Today's Sunday • 8 mins read
Gaslighters can subtly distort your perceptions of reality.
They can make you question the very things that you grew up with, such as your favorite color, your love for chocolate, or your fondness for puppies.
Gaslighting is manipulating someone psychologically to make them question their own sanity, particularly by leading them to doubt their own experiences or perceptions of reality.
- Gaslighter: the person doing the gaslighting.
- Gaslightee: the target person.
Gaslighting is abuse. Today, gaslighting is a well-known cultural phenomenon.
But it is still a pop-psychology term. The American Psychological Association (APA) does not formally recognize it.
10 Subtle Signs of Gaslighting
A gaslighter’s main work is to convince their target that their feelings, experiences, and ideas are wrong or unrealistic, and that they are losing their mind.
Some common gaslighting tactics are:
- denying the target’s version of events,
- getting angry for wanting to know the truth,
- blaming them for twisting their words (word salad),
- labeling the target as an idiot or other belittling terms,
- isolating the target from people who can validate your version.
Here are the 10 subtle signs of gaslighting:
1. Gaslighters are intolerant of criticism and disagreement.
They cannot calmly accept any feedback that does not agree with their viewpoints.
Pointing out their mistakes is often a trigger to make them explode in anger (as frequently seen in narcissistic rage).

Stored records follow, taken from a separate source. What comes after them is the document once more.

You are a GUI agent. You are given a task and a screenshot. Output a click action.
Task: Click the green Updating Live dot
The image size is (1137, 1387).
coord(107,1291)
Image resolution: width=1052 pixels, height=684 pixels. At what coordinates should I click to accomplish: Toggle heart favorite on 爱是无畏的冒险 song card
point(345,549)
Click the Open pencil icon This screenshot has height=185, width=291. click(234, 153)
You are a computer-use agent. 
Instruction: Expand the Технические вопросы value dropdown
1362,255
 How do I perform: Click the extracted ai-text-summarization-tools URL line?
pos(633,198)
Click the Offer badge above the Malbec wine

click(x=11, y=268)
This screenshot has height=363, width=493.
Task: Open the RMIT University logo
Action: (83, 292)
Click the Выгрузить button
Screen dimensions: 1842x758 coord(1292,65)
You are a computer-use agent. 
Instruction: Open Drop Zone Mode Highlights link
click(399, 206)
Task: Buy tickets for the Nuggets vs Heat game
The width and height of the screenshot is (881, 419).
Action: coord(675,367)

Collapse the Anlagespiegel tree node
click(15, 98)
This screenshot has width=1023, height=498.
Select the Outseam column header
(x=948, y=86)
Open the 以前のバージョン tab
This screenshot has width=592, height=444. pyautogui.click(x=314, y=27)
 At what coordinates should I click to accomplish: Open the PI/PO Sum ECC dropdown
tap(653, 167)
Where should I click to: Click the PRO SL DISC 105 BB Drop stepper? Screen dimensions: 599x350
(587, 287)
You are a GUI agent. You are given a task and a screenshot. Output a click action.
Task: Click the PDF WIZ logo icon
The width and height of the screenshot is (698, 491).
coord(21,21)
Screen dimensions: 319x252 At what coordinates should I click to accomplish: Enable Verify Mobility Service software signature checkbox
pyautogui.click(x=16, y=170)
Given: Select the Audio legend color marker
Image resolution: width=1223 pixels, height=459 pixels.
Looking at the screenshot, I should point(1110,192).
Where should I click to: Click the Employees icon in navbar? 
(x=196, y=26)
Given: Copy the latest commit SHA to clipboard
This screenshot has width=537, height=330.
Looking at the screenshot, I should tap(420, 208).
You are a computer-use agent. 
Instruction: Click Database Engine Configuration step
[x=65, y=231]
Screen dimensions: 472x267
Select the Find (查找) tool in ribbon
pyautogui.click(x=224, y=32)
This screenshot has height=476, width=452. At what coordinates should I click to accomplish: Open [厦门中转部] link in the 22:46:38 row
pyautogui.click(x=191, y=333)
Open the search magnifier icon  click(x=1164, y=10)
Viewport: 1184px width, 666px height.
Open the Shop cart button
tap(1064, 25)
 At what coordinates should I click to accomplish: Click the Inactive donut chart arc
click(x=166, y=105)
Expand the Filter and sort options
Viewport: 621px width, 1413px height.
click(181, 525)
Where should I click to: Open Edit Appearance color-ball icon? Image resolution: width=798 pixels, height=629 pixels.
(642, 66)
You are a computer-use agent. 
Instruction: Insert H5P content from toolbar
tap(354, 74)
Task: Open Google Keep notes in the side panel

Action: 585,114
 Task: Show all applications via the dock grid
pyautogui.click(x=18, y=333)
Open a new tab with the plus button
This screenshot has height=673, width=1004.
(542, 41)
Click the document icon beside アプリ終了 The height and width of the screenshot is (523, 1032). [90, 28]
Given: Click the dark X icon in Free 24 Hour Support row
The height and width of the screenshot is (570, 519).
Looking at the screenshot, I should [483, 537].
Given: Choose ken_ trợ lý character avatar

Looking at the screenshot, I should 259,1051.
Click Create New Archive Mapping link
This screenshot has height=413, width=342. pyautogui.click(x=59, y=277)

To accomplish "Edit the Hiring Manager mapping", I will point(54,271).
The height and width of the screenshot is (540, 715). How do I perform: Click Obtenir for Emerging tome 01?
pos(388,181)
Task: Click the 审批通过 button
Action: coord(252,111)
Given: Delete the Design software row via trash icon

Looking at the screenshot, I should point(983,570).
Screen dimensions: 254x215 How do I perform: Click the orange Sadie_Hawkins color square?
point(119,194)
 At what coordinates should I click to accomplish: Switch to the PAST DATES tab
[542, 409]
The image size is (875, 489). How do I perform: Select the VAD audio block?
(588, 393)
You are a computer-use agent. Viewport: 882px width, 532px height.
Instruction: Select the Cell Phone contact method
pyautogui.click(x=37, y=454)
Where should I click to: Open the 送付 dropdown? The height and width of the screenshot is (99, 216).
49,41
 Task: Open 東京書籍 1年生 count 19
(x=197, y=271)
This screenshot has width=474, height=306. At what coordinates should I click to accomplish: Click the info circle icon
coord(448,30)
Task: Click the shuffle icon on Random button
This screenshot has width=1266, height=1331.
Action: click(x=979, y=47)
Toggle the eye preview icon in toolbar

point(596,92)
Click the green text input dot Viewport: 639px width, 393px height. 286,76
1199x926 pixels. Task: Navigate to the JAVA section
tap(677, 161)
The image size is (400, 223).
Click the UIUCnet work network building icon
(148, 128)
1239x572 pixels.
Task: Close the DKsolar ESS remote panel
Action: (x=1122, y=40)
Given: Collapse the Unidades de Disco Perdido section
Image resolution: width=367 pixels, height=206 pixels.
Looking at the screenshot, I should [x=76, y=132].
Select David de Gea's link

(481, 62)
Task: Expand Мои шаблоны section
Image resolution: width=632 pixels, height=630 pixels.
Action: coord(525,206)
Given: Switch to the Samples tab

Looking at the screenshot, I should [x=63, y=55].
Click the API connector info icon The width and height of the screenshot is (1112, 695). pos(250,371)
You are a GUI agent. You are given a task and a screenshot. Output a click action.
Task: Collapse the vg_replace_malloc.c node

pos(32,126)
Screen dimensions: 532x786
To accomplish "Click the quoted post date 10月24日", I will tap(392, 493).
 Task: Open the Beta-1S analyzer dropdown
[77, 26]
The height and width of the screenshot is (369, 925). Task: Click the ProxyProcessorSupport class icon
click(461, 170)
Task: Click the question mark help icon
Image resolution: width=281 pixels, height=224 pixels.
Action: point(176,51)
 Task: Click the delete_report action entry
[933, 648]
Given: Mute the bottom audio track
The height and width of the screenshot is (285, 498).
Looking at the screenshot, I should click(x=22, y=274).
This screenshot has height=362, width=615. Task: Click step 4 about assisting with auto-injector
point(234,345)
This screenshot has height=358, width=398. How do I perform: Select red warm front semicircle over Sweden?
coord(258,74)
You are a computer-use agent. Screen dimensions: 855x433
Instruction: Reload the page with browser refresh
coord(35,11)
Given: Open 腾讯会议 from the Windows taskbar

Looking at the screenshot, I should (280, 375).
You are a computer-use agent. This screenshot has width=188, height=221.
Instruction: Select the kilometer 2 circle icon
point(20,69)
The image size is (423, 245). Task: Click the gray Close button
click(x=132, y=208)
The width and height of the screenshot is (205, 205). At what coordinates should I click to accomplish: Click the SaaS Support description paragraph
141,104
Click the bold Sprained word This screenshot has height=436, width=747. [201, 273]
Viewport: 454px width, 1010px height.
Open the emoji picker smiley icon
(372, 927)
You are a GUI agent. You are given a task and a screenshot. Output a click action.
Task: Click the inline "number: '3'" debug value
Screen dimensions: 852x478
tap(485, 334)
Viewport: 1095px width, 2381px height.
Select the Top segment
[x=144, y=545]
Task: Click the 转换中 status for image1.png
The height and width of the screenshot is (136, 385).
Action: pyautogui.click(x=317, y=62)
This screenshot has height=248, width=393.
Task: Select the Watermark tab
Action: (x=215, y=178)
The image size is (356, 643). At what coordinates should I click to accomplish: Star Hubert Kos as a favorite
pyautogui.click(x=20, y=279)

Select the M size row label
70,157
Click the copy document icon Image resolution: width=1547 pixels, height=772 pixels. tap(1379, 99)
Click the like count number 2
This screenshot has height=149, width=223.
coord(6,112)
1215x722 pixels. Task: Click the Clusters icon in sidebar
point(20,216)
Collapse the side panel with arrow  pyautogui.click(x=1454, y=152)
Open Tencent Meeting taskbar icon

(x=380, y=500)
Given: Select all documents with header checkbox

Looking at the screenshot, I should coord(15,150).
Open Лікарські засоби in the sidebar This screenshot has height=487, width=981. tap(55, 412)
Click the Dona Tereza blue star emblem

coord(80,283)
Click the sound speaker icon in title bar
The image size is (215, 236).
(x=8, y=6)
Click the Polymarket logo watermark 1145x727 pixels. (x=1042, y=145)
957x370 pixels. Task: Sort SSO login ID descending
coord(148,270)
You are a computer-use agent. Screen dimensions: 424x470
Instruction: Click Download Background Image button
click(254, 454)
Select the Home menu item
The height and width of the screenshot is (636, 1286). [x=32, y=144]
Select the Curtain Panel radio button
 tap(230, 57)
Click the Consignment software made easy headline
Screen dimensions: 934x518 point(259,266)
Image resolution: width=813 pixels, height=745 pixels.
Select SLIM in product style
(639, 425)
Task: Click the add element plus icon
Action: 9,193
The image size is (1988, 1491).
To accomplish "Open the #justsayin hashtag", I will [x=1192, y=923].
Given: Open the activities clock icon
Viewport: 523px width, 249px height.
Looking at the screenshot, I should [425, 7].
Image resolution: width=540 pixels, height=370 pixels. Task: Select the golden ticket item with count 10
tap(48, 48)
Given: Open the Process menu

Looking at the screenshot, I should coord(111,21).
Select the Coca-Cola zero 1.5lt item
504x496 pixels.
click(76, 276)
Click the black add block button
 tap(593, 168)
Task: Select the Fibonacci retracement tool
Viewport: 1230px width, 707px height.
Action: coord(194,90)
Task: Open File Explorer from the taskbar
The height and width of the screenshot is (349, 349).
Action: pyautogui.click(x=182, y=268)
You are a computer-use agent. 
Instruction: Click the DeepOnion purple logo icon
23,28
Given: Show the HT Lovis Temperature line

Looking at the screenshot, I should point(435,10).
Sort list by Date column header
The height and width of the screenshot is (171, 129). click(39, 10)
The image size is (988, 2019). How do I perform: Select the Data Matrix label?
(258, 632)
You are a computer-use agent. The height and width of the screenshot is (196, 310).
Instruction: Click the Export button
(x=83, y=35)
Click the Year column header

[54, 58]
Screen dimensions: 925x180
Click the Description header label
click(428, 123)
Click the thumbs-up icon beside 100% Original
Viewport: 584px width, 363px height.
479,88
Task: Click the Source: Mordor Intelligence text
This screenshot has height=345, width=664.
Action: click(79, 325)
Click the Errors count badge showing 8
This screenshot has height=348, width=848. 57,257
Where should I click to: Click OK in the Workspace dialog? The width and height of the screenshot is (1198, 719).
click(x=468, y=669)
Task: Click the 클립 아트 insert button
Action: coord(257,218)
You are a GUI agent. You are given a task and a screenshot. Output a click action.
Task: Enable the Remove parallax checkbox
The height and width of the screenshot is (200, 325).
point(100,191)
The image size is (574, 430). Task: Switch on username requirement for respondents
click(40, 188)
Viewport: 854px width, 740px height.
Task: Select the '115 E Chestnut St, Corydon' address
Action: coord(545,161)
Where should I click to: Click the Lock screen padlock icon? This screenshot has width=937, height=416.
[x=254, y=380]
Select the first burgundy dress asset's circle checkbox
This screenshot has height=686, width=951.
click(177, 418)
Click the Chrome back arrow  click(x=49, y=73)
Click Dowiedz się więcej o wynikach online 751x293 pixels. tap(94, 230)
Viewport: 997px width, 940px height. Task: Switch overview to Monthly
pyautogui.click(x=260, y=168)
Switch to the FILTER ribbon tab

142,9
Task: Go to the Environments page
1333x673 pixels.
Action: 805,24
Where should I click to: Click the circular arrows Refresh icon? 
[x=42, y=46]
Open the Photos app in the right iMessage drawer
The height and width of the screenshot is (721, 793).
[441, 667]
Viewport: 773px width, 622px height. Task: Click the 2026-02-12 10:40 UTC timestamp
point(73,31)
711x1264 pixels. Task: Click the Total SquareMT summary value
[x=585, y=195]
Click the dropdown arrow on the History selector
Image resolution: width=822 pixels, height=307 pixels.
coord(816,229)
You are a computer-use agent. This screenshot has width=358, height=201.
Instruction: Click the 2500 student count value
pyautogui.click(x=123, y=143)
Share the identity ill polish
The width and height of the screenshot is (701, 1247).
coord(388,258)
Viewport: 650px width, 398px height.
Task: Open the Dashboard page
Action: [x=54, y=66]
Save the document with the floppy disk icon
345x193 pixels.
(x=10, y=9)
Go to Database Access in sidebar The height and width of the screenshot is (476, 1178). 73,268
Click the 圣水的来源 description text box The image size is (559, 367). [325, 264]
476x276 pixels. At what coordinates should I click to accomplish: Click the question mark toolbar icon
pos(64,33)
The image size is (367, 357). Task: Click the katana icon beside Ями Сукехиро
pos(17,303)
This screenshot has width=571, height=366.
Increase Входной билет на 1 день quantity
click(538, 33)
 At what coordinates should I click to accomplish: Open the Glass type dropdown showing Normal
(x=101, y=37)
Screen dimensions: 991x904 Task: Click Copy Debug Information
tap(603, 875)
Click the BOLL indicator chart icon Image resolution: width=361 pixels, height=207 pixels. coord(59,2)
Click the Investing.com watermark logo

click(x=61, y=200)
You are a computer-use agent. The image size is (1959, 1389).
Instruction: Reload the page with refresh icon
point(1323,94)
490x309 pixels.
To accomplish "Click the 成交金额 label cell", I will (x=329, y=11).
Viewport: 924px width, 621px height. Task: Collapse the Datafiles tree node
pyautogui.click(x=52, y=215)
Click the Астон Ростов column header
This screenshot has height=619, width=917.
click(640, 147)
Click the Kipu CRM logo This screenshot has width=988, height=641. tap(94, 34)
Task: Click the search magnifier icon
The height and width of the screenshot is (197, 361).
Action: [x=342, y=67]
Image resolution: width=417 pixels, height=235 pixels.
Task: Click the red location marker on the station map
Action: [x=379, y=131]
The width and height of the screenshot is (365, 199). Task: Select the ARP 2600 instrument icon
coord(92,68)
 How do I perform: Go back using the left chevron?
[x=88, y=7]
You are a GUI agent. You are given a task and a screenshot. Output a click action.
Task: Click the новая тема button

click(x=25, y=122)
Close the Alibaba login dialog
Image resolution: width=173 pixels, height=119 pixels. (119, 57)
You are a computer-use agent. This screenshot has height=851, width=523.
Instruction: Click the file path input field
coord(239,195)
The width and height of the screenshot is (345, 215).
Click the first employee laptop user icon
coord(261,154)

2. Gaslighters are bullying and trollish in nature.
They would often raise their voice and show hostile behavior to get the other person to bend to their wishes and worldview.
They tend to hammer their point of view until the other person yields.
They can frequently convince their victim to give in to even the smallest of their demands.
The gaslighter in a relationship is usually easy to spot: they are mostly the more dominating partner.
Many online trolls are gaslighters.

3. They raise doubts about your high intelligence.
They keep questioning you if you correctly remember your memories, or if you’re actually expressing what you truly felt and perceived.
They keep doing it for many little things, and for a long time, until they find out you have also started to question your own memories and realities.
4. They stage and manage events to win trust.
They may predict an event and then stage a full set of arrangements to make it come true.
For example, they may tell you before going out to a celebratory event that you may win a prize in a fun contest, and then make all the arrangements to make you win.
They keep predicting events and fabricating reality to match their predictions so that you increasingly become trustful of their intuitions.
5. Gaslighters isolate you from your relatives and friends.
They use subtle manipulation to gradually convince you that you are not perceiving things correctly because people around you are hiding things from you.
They also tell you that they are the only ones who know the truth, so you must believe them instead of what others are telling you.
Remember, they may start subtly and almost harmlessly, but they are persistent. In time, they will muddle your thinking and erode your sense of daily life.
This isolation process is often seen in narcissistic relationships, and the process is called coercive control.
6. Gaslighters do not accept any truth that goes against them.
They will not accept any opposition to their fabricated reality, even if it is in the form of undeniable truths.
Even when you insist that what you know and see is the only truth, they will keep claiming that you are imagining things.
When shown evidence, they may shamelessly respond with, “It is all in your head” and back off for a while.
7. They never stop their gaslighting act.
Either they are gaslighting you, or they are plotting the next steps to gaslight you into mental instability.
They are always waiting for that moment when you will express your first doubt.
At this point, they can almost always respond with, “I told you so, but you won’t believe me that you are forgetting things these days.”
From then on, they will double down on their efforts to push you inside their “fake reality bubble.”
At precisely this point, the gaslighter smells the win and feels that your mental sanity is at the breaking point, and you can be proven to be a “crazy” person.
8. Gaslighters are low on empathy and compassion.
Empathy is the understanding of the experiences and feelings of others.
Compassion is the ability to understand another person’s feelings as well as the desire to help reduce that person’s suffering.
Gaslighters will never empathize with your misery and distress. They won’t because they have created it to take advantage of it.
If they ever show you compassion, it will be fake to increase your dependence on them.
Their callousness toward your state of mind will eventually break you down.
Then they will exploit your breakdown to portray you as mentally sick. Then they will accuse you of being responsible for your mental illnesses.
9. They often mask their gaslighting as microhostile behaviors.
Gaslighters often begin their gaslighting as microhostile behaviors (tiny sparks of angry reactions).
Then they will gradually make it into a more frequent and more regular pattern.
They will turn your erstwhile balanced relationship into an abuser-victim equation, which is psychologically damaging.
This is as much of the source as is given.